Collected data
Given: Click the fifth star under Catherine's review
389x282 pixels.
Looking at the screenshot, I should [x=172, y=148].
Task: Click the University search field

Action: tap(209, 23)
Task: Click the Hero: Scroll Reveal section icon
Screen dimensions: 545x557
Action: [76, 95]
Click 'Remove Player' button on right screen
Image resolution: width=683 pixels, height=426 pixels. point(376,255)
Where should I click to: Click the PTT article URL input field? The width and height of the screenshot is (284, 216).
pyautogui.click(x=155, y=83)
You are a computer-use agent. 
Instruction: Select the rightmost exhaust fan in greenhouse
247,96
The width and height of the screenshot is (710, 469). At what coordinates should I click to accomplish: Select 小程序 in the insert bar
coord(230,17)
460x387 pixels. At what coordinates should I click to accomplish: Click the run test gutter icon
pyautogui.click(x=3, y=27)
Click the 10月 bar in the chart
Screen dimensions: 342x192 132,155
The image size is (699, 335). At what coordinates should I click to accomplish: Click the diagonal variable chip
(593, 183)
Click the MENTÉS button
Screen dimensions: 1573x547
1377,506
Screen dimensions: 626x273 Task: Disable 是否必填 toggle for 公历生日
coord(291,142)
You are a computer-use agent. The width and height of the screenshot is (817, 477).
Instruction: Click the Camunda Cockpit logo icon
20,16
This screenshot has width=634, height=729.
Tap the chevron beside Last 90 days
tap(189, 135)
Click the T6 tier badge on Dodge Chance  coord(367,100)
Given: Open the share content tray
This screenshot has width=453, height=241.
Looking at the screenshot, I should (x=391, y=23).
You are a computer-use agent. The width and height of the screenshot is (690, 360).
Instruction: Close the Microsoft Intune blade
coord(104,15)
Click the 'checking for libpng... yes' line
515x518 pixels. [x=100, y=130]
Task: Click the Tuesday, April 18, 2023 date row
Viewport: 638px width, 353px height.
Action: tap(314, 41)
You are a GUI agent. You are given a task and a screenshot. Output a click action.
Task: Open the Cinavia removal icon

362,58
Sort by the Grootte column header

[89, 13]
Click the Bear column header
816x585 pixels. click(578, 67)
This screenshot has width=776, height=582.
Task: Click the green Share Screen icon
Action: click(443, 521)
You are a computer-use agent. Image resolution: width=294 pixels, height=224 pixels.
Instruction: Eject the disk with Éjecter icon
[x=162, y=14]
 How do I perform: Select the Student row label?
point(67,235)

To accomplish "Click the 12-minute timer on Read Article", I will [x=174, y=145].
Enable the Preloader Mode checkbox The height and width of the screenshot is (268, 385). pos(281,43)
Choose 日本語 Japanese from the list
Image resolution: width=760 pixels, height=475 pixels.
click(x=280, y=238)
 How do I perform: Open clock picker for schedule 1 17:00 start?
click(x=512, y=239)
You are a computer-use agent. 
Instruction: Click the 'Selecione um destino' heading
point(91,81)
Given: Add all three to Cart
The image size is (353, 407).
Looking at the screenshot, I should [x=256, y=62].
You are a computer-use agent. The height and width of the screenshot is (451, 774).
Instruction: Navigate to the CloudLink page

## Work item
Find the string "computer" in the records, then copy each line where it occurs.

## Reply to the task
You are a computer-use agent. 
You are a computer-use agent. The width and height of the screenshot is (817, 477).
You are a computer-use agent. The width and height of the screenshot is (690, 360).
You are a computer-use agent. Image resolution: width=294 pixels, height=224 pixels.
You are a computer-use agent. 
You are a computer-use agent. The height and width of the screenshot is (451, 774).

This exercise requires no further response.